Location: Victoria, BC.
30,828 posts, read 31,665,817 times
Reputation: 12568
Quote:
Originally Posted by Randomstudent View Post
I tend to think absolutely there should be gift and estate taxes, though I most certainly don't think inheritances and gifts should be illegal.

This is because I think almost every other transaction of money results in a tax. I think it is foolish to single out gratuitous transfers and put them on a pedestal over transfers for consideration. Basically by the standard you use as "Double taxation" on gifts and estates could be applied to any other transfer of wealth. E.g. if a corporation pays taxes on income and then stockholders have to pay taxes on dividends that are their share of corporate profits that would be double taxation.

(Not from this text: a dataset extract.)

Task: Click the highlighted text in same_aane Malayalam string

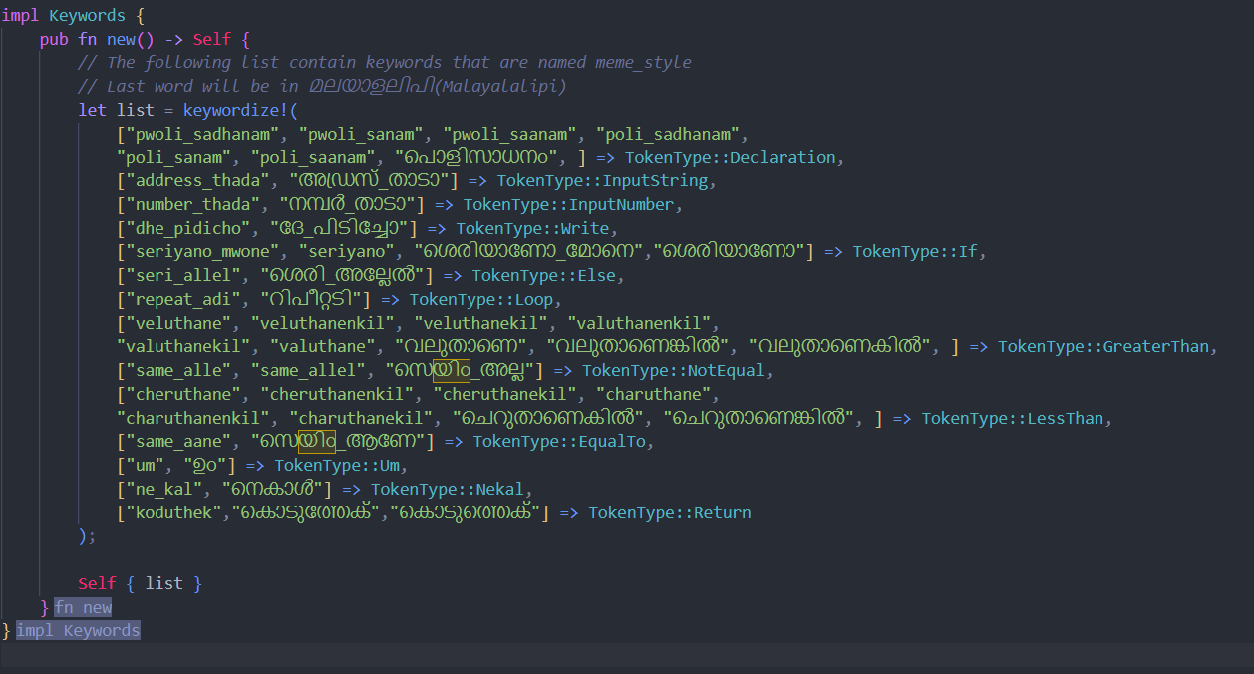Action: [x=316, y=441]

I pay taxes on my income, and then pay a guy to mow my lawn and he pays taxes on the post tax earnings I paid him out of that is double taxation etc.

I just think it is silly to single out one type of wealth transfer and elevate it to special status.
Not really special status..... I have a corporation, and the dividends I pay out are deducted from the taxable income of the corporation...The only tax paid is by the recipient of said dividends....It is the same with salaries the corporation pays, also deducted from net income, and the employee pays the tax..No double taxation on either....This is the way it works in Canada, but I'm not familiar with taxation rules for corporations in the US, but they are likely very similar.

Your lawnmower man is an example of double taxation and possibly more, if he used the money you paid him to, say pay a plumber to fix his toilet, so you are correct that in many cases there is tax piled on tax piled on yet more tax every time we pay for a service.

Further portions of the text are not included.